Pro Tip: The most underappreciated variable in compound interest is time — not rate. A 25-year-old who invests $5,000 and never adds another dollar will have more at 65 than a 35-year-old who invests $5,000 per year for 30 years — assuming the same 7% return. Starting 10 years earlier outweighs contributing consistently for three decades. The corollary: every year you delay retirement investing has an outsized cost that no rate optimization can fully recover.
Compound Interest on Debt
Compound interest is how interest on credit card debt spirals. Most credit cards compound daily on the outstanding balance. A $5,000 balance at 22% APR left unpaid for five years grows to over $15,000 — the interest on interest effect working in reverse.
The minimum payment trap amplifies this: minimum payments often barely cover accruing interest, keeping the principal nearly unchanged while the balance grows. The same math that calculates savings account growth calculates how quickly unpaid debt expands.
Where Compound Interest Works for You
- High-yield savings accounts: Daily compounding at competitive APYs. Best for short-to-medium-term savings goals with liquidity needs.
- Certificates of Deposit (CDs): Fixed-rate compounding for a set term. Predictable growth with FDIC insurance.
- 401(k) and IRA accounts: Investment returns compound on top of each other over decades. Tax-deferred or tax-free compounding in retirement accounts amplifies the effect further — no annual tax drag on dividends or gains.
- Dividend reinvestment: Reinvesting stock dividends purchases more shares, which generate more dividends — a compounding loop that can significantly boost total returns over 20–30 year horizons.
Key takeaways
- Compound interest earns interest on both principal and previously accumulated interest, causing exponential growth over time.
- The formula: A = P(1 + r/n)^(nt). The key variables are principal, rate, compounding frequency, and time.
- $10,000 at 7% compounded monthly for 30 years grows to $81,165 — compared to $31,000 with simple interest. The $50,000 difference is pure compounding.

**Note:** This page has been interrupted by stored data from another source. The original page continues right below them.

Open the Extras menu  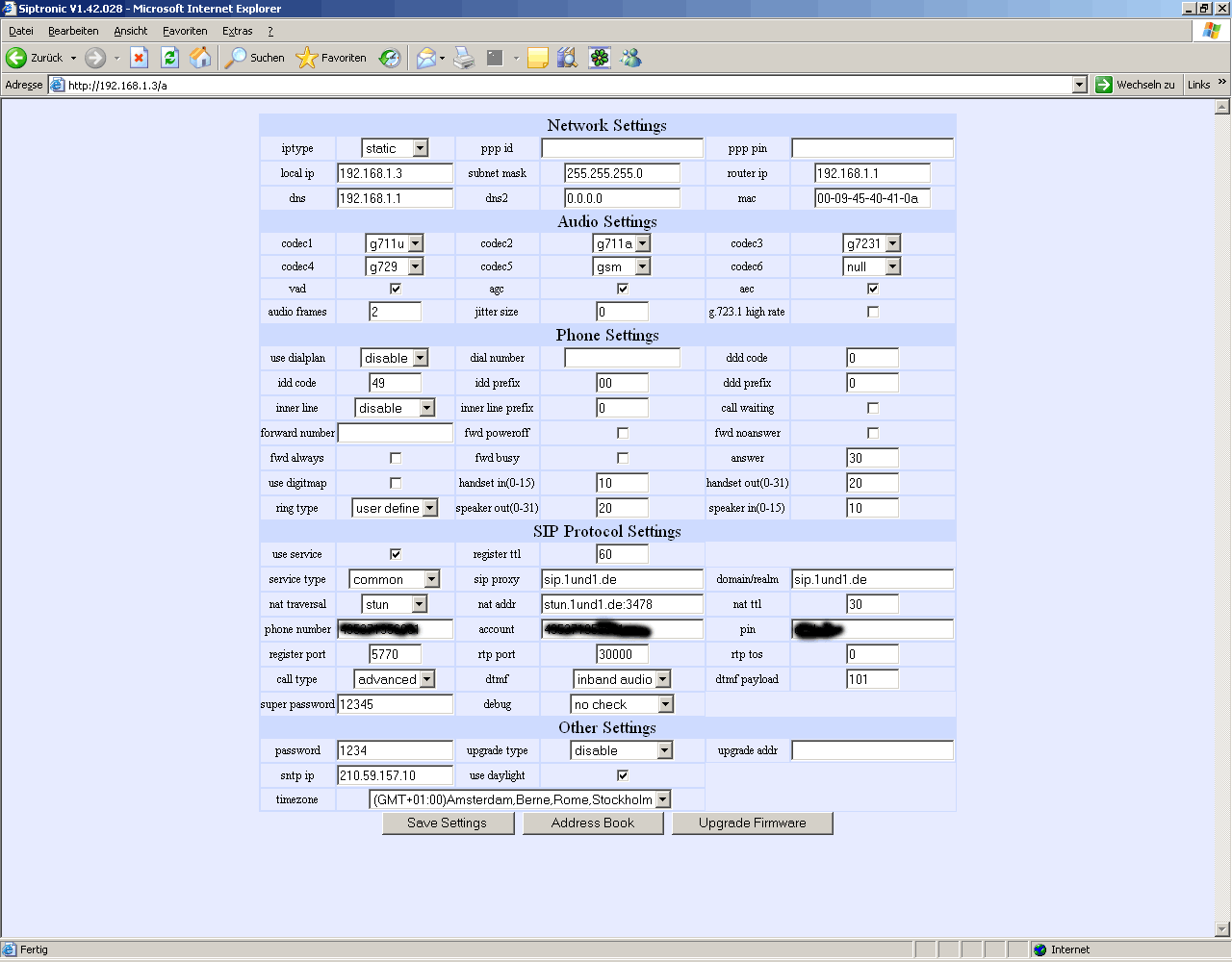237,31
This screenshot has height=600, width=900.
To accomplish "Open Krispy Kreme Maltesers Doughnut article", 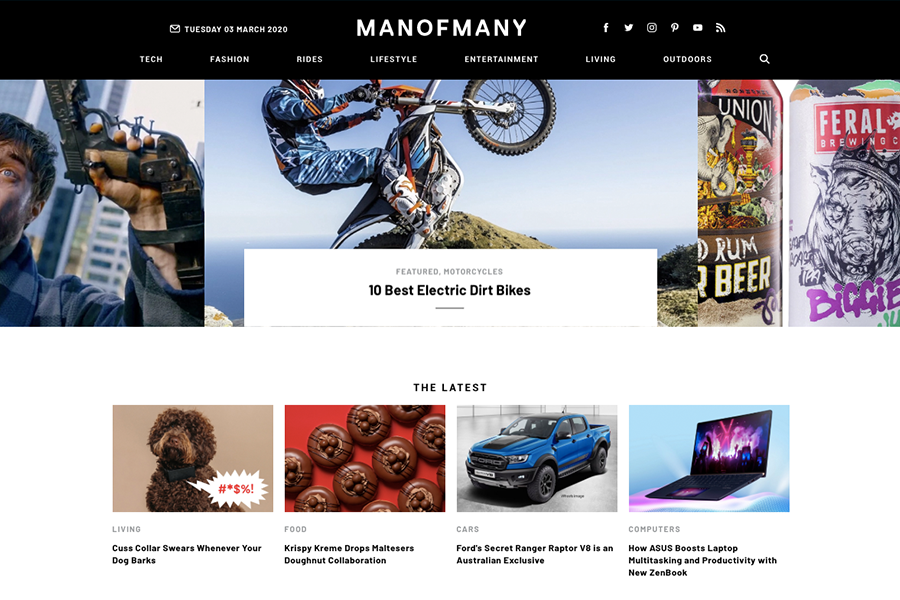I will (349, 554).
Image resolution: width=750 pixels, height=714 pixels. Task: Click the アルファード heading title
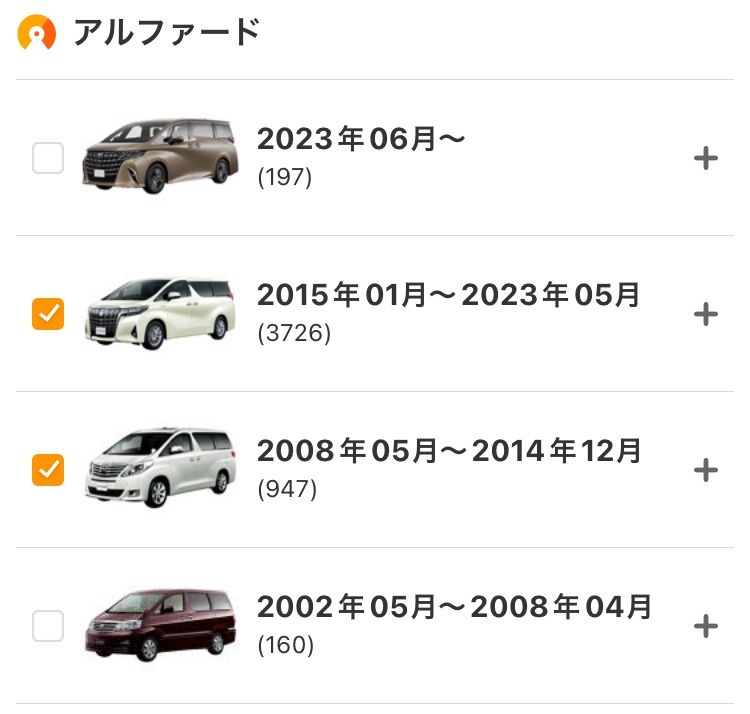167,33
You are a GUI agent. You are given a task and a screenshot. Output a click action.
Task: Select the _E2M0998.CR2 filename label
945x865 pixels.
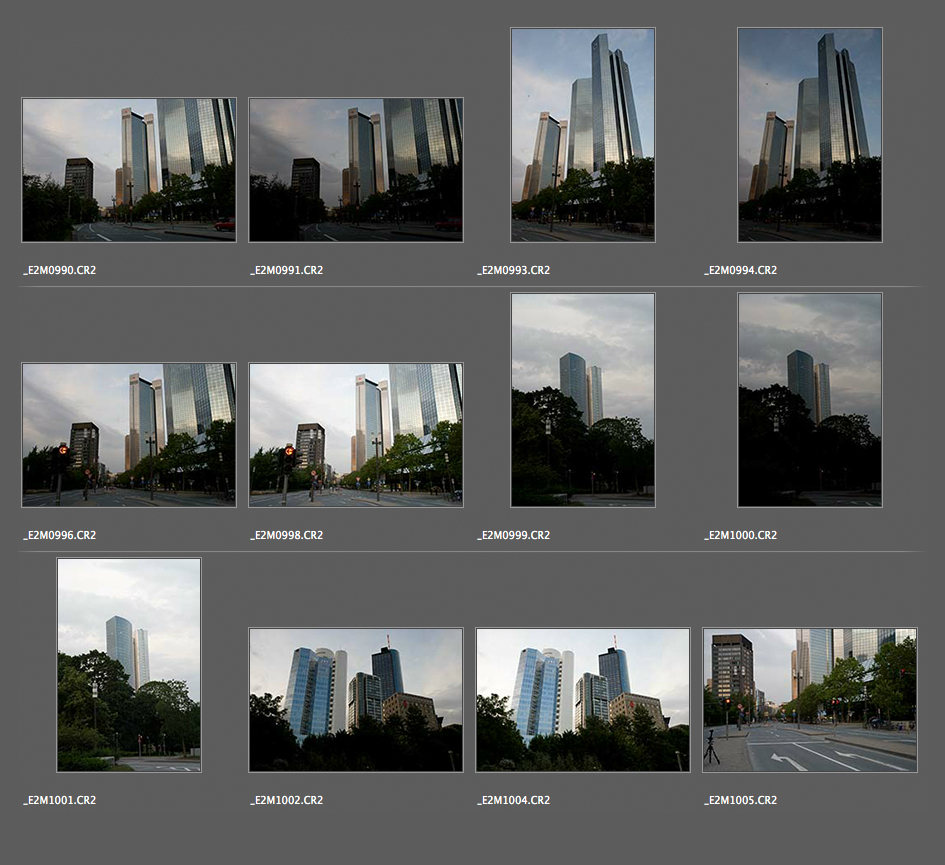(x=287, y=535)
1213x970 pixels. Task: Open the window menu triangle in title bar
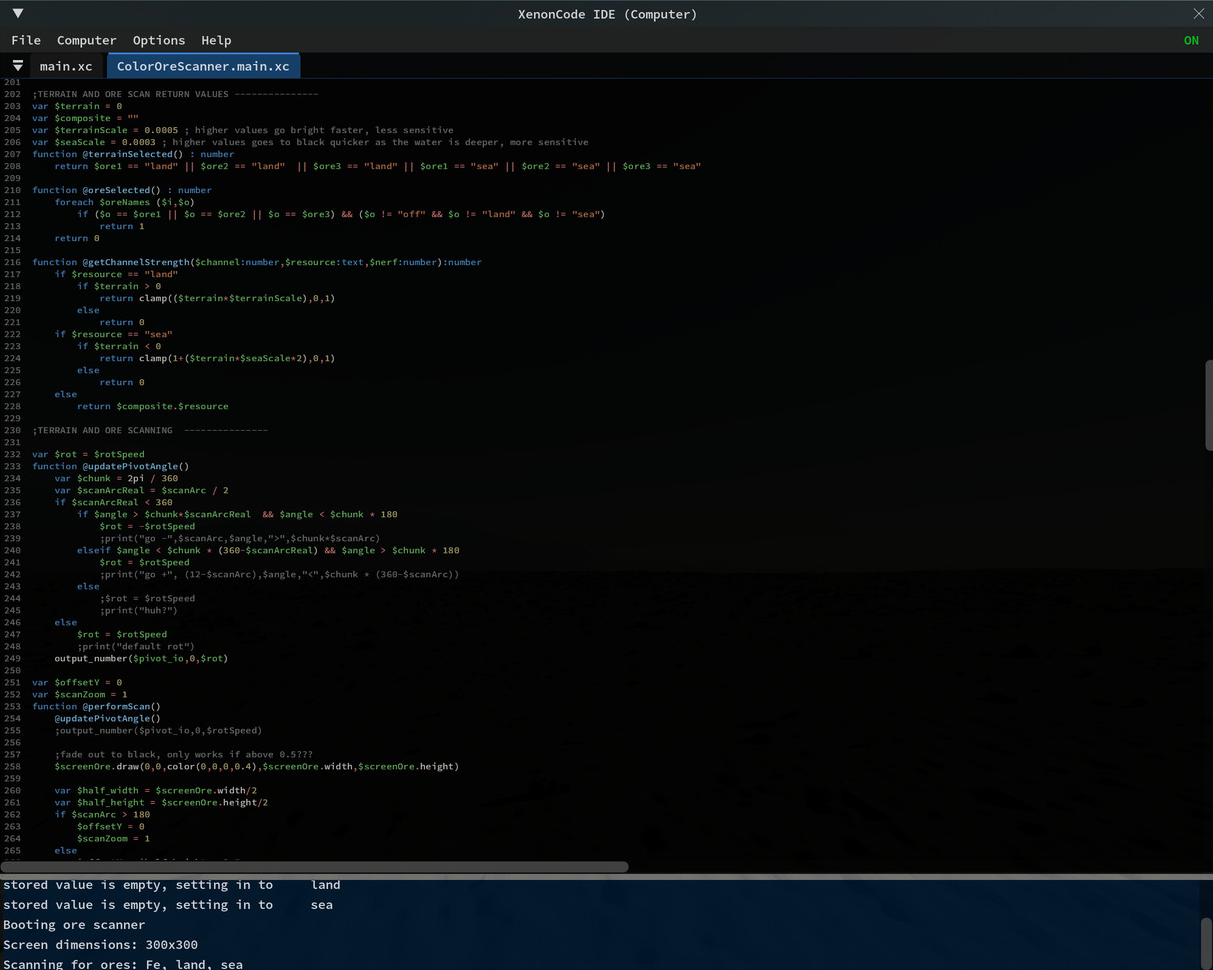18,14
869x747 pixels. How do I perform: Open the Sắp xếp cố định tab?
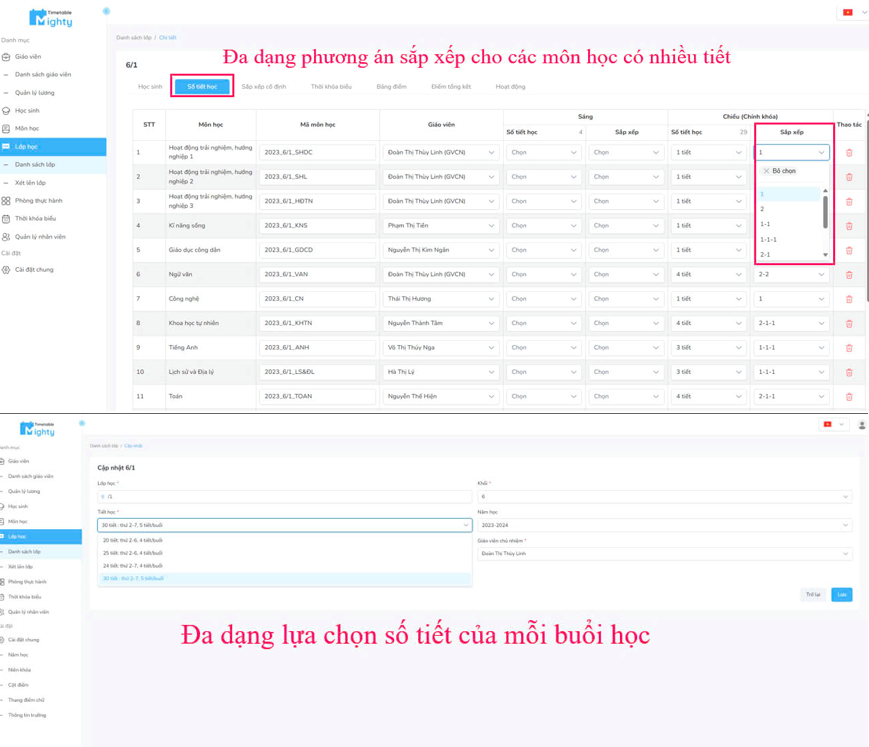coord(264,87)
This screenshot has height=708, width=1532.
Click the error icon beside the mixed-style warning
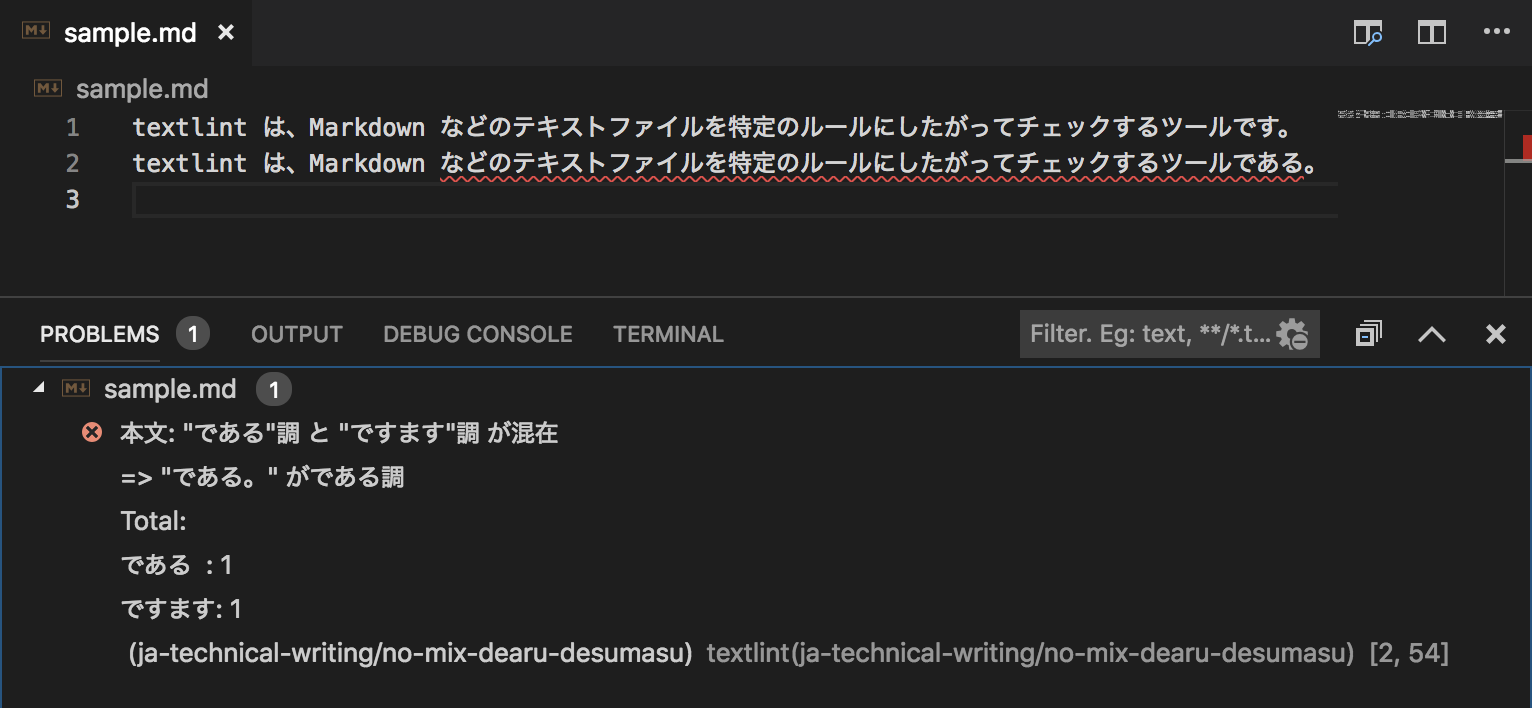pos(92,432)
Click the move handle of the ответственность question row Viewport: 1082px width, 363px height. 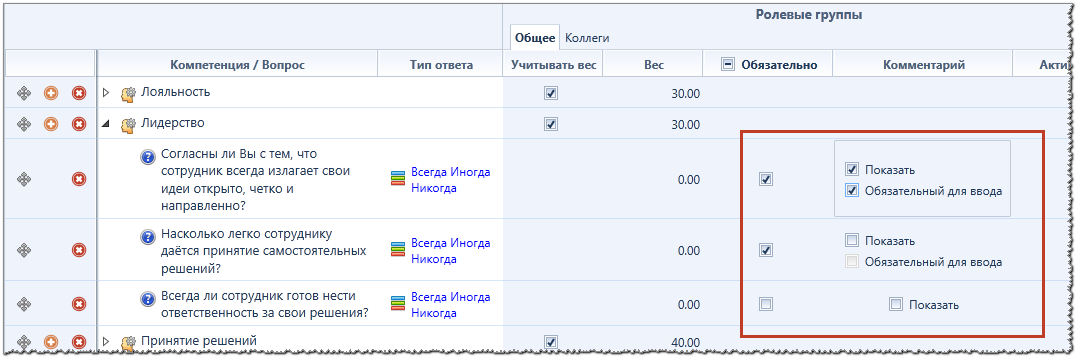(24, 304)
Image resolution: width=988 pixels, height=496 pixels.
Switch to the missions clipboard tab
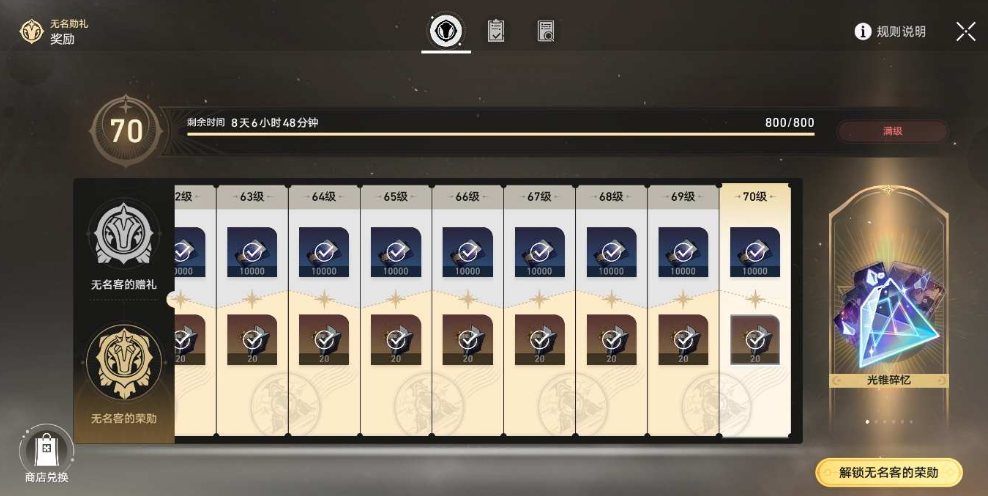(496, 30)
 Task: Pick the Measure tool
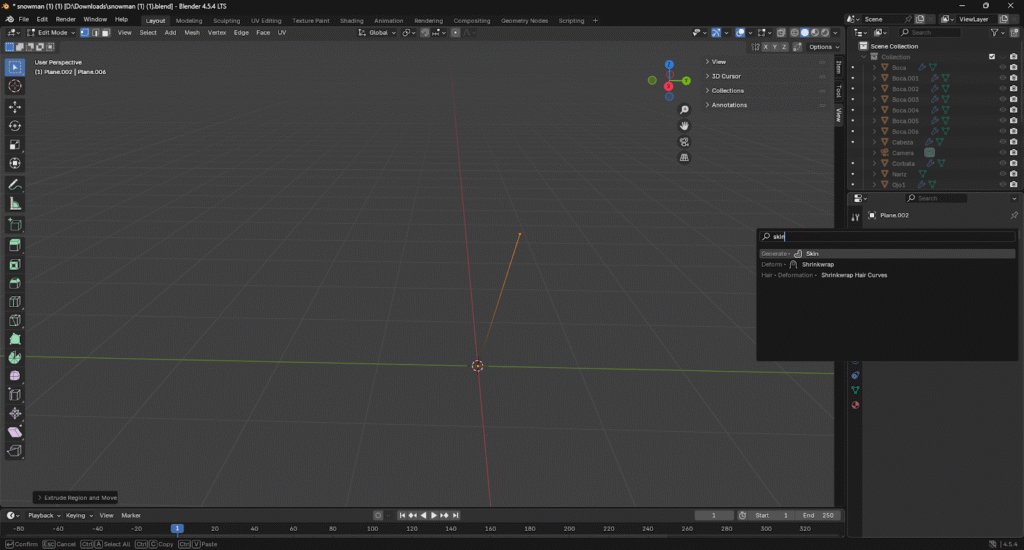point(15,204)
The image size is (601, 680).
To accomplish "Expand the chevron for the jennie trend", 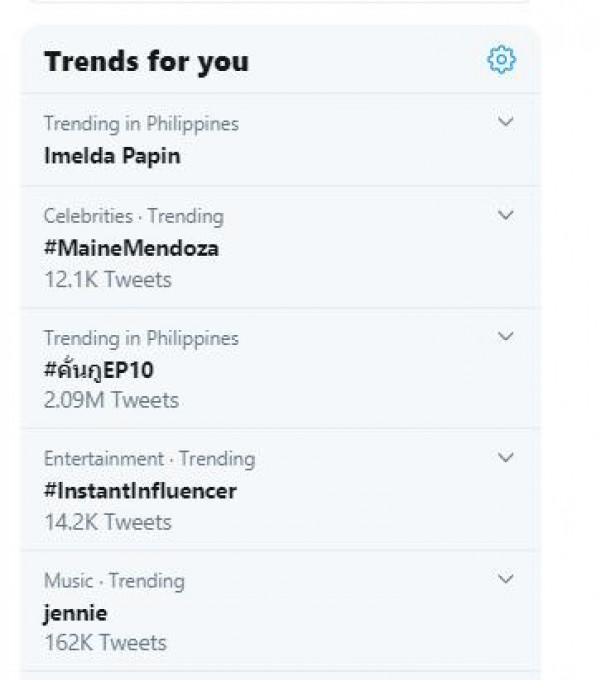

- APY reflects the true annual return after compounding. Always compare savings accounts by APY, not stated APR.
- The Rule of 72 estimates doubling time: divide 72 by the interest rate. At 6%, money doubles in roughly 12 years.
- Compound interest works against you on debt. Credit card balances at 22% APR can triple in five years if only minimum payments are made.
- Time is the most powerful variable — starting earlier matters more than earning a higher rate over long investment horizons.
Frequently Asked Questions
What is the difference between simple and compound interest?
Simple interest is calculated only on the original principal. Compound interest is calculated on the principal plus all previously earned interest. On a $10,000 deposit at 5% for 10 years: simple interest returns $15,000; compound interest (annual) returns $16,289. The gap widens significantly over longer time periods.
How is compound interest calculated on a savings account?
Most savings accounts compound daily but credit interest monthly. The bank divides your APR by 365 to get the daily rate, applies it to your balance each day, and posts the accumulated interest to your account monthly. The effective annual return is reflected in the APY disclosed on the account.
Does compound interest apply to retirement accounts?
Yes — and the tax-advantaged structure of Roth IRAs and 401(k)s supercharges the compounding effect. In a taxable account, dividends and capital gains are taxed annually, reducing the amount that compounds. In a Roth IRA, compounding happens on the full amount with no annual tax drag, producing meaningfully better long-term outcomes at the same nominal rate.
What is continuous compounding?
Continuous compounding is the mathematical limit of compounding infinitely frequently, expressed as A = Pe^(rt) where e is Euler’s number (~2.718). It produces slightly more than daily compounding. In practice, continuous compounding is a theoretical concept used in financial mathematics and options pricing — no consumer savings product actually uses it, but it helps explain why daily compounding is essentially as good as you can get.